__Exercise description__
The expected output is an exact copy of each line from the line with "This screenshot has height=510, width=812." through the end of the data below, with no pictures in it.

__Data for processing__
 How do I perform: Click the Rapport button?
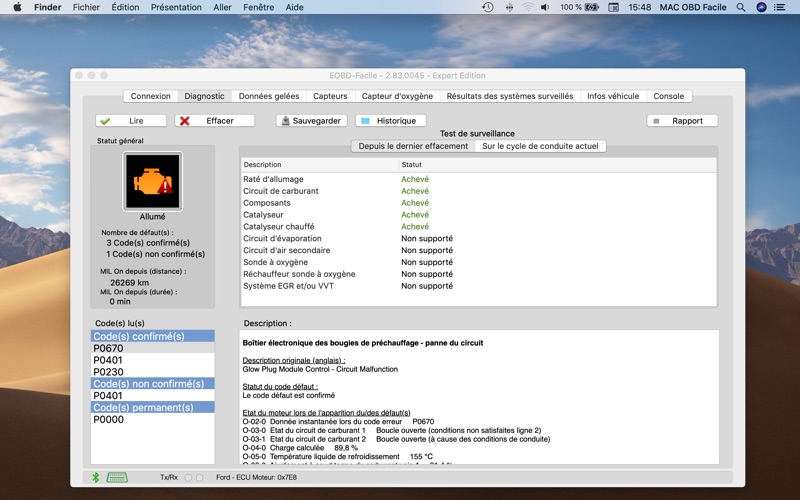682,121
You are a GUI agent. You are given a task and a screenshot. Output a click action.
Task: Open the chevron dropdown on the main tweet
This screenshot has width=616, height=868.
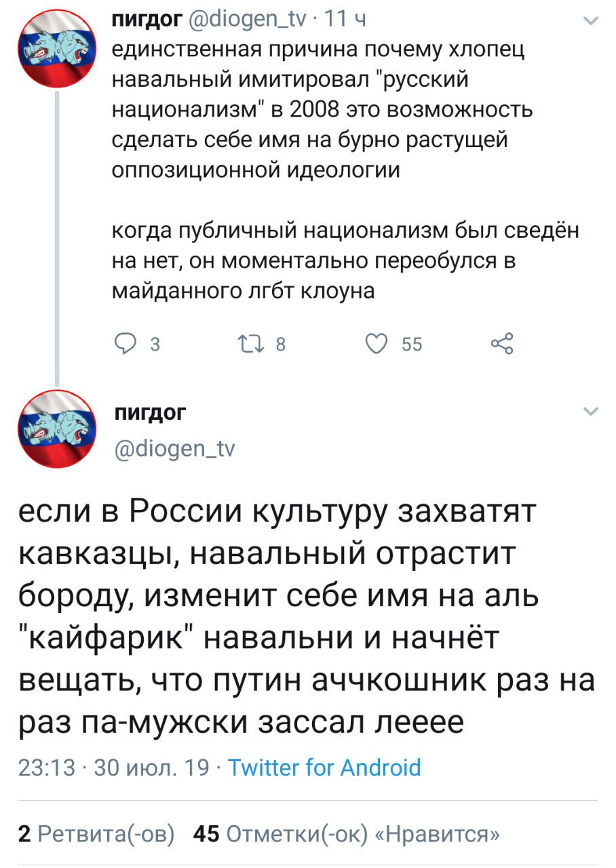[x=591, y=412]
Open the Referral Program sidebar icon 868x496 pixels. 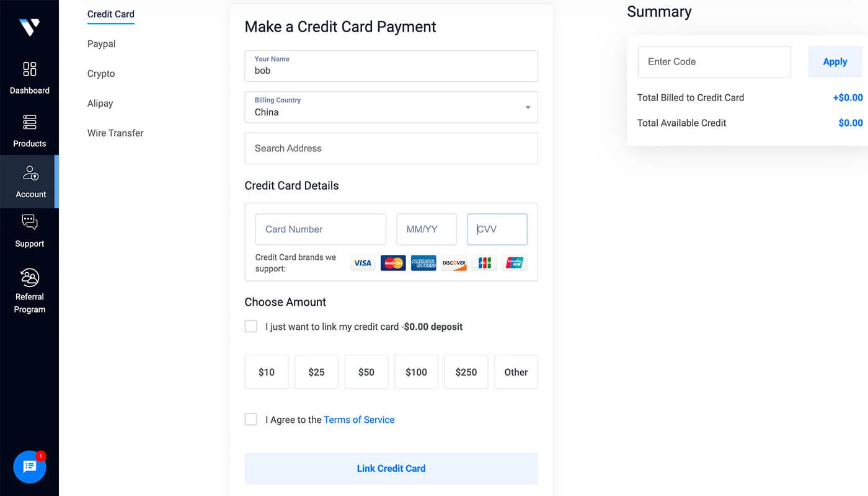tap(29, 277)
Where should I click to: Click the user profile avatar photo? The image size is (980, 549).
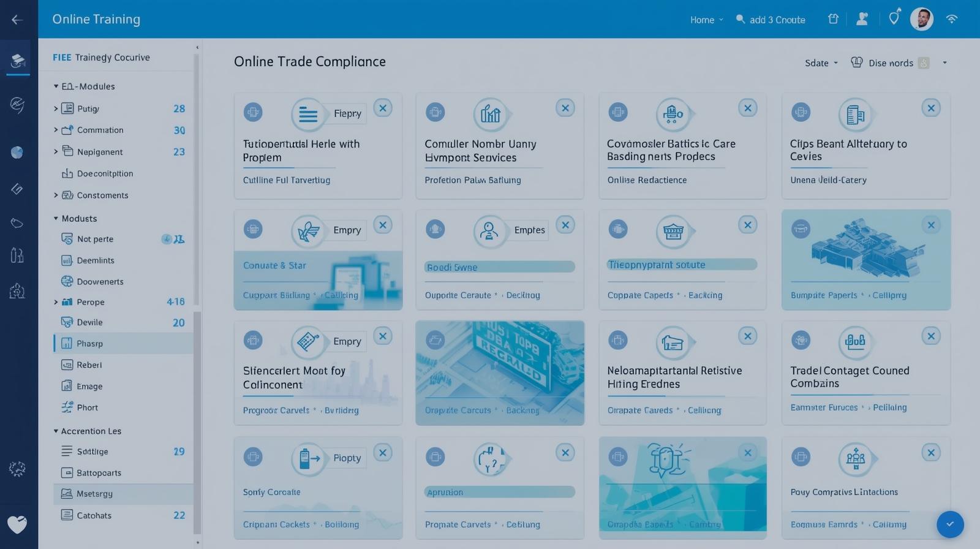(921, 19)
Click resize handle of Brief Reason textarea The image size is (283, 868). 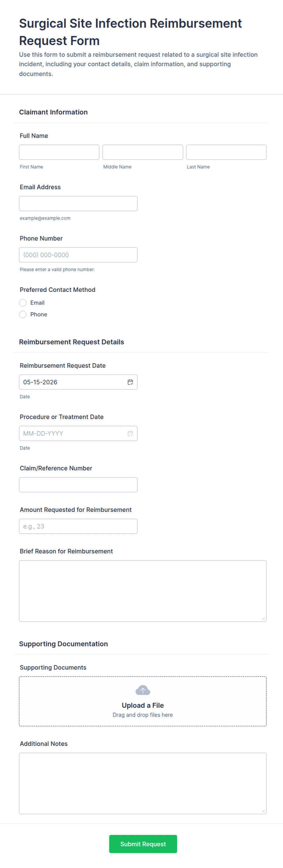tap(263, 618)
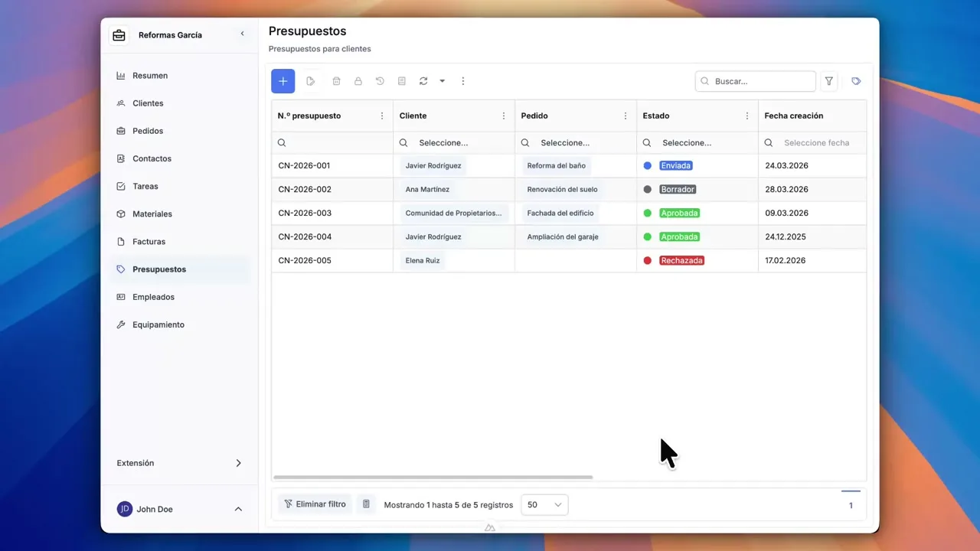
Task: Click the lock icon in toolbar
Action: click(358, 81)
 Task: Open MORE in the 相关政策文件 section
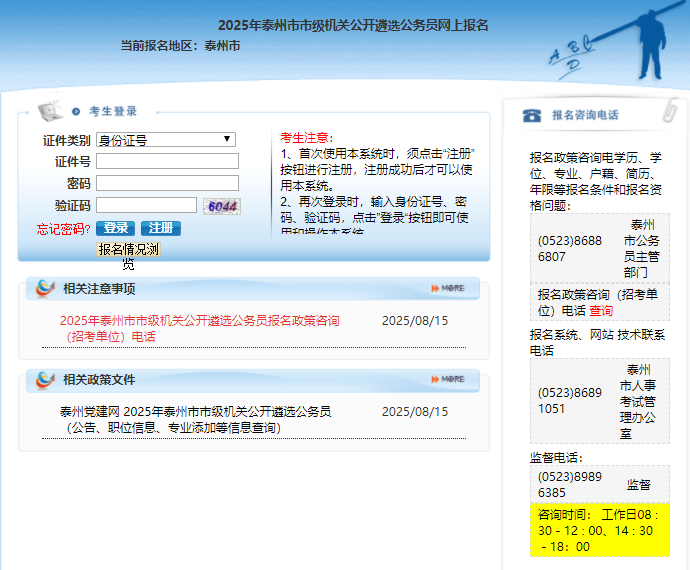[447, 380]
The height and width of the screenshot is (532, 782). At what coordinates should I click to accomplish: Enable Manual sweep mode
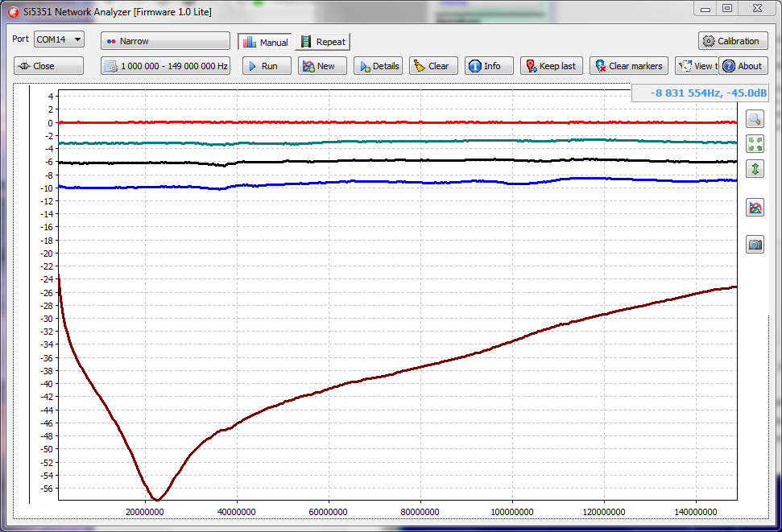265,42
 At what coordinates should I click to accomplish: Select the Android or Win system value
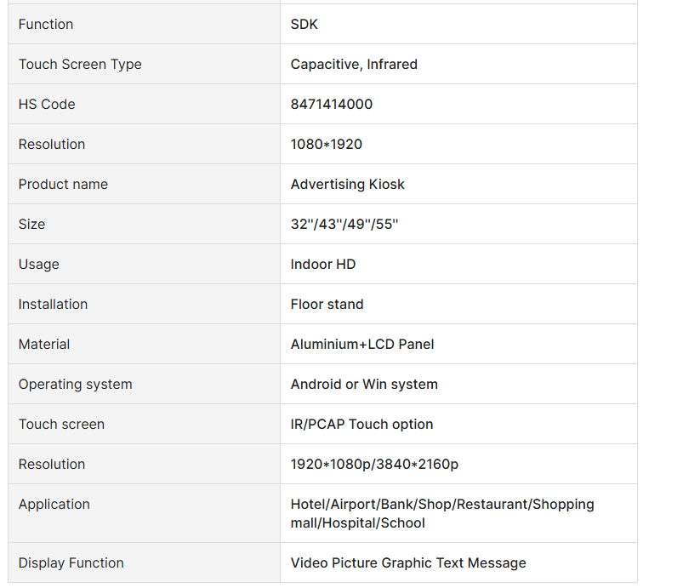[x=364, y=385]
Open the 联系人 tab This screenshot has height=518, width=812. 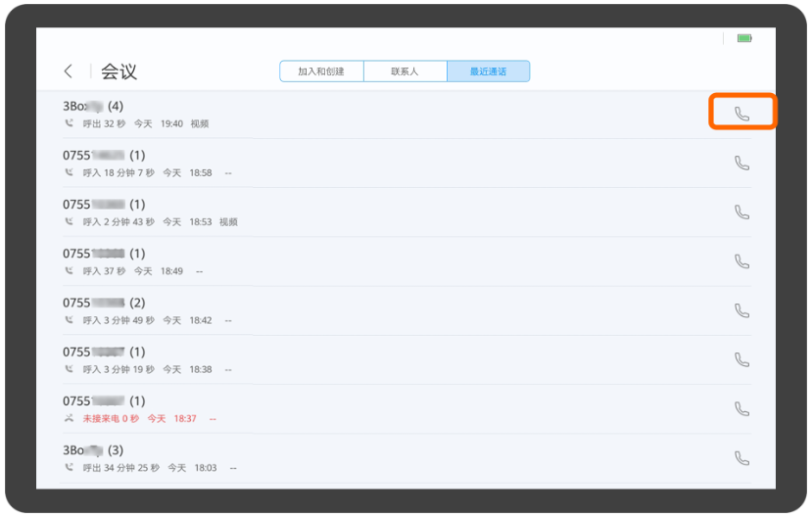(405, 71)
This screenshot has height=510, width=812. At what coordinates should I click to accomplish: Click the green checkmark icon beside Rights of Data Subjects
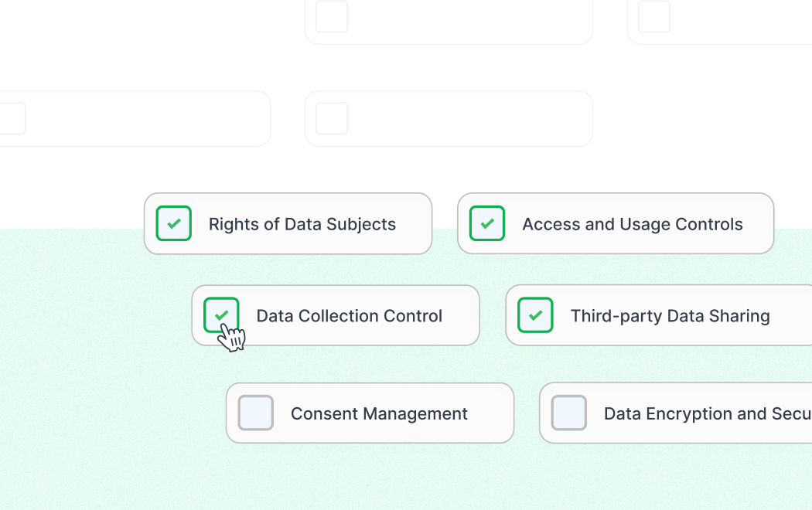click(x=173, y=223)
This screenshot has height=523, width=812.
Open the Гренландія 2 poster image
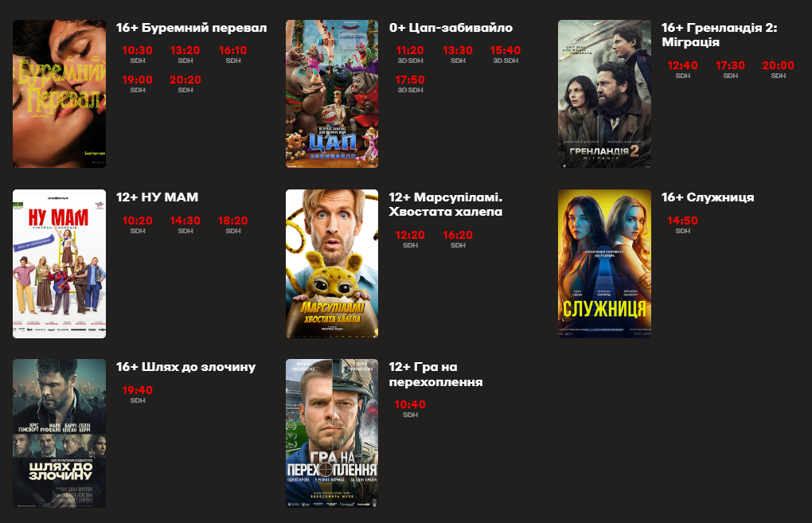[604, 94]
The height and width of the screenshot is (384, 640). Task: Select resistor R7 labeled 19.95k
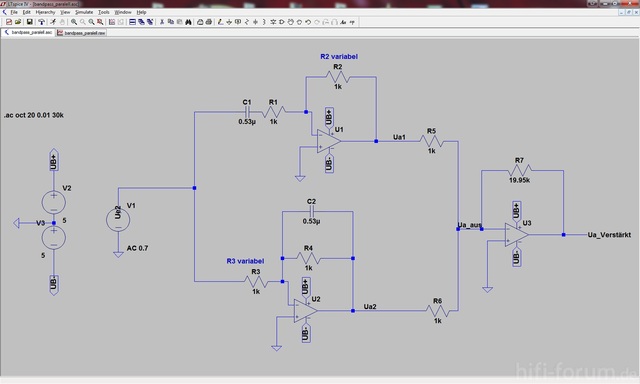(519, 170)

__Task output__
This screenshot has height=510, width=812. At what coordinates should I click to accomplish: Click the green checkmark icon beside Rights of Data Subjects
click(x=173, y=223)
This screenshot has height=523, width=812.
Open the Гренландія 2 poster image
[604, 94]
The height and width of the screenshot is (384, 640). Task: Select resistor R7 labeled 19.95k
(519, 170)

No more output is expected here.